* **Task to carry out**:
Render only the listing lines from the line with "This screenshot has width=1100, height=1423." up to and including the line with "[x=230, y=134]" as a numbered list, dropping blank lines and leaving the pictures out.

* **Data records**:
= = =

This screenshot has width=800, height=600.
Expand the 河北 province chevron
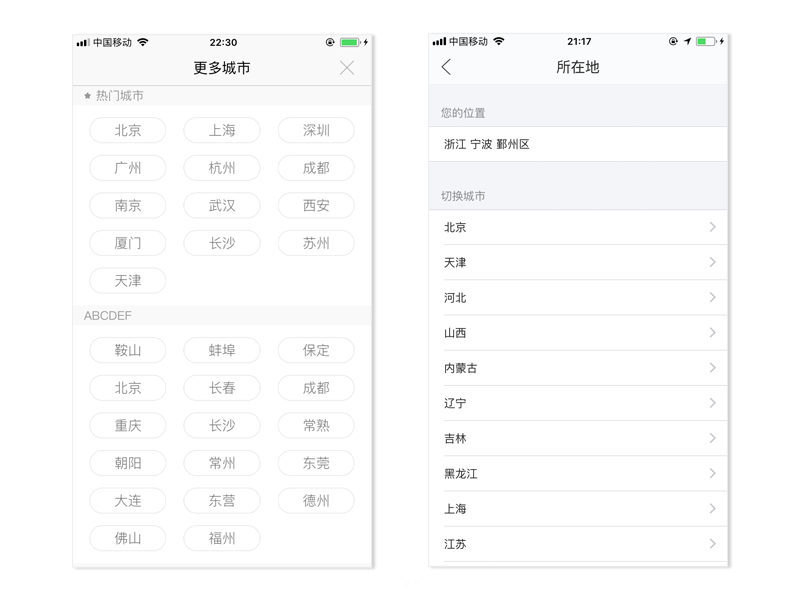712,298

= = =

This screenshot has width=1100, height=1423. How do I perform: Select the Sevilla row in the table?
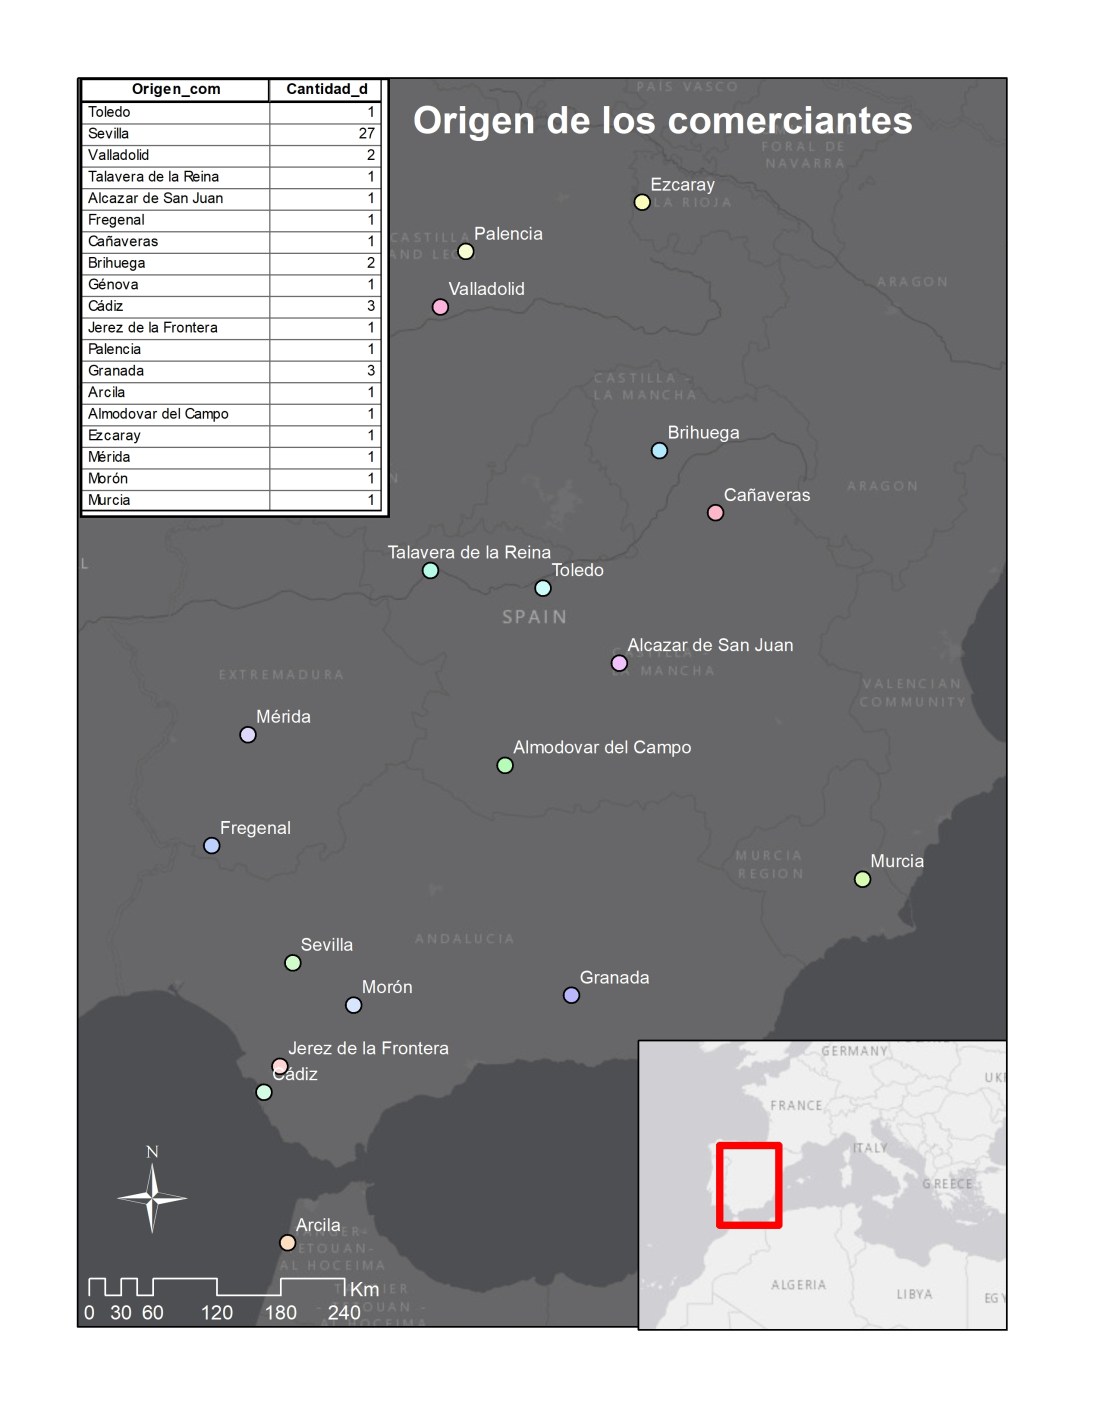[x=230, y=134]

= = =

* **Written answer**:
1. This screenshot has width=1100, height=1423. How do I perform: Select the Sevilla row in the table?
2. [x=230, y=134]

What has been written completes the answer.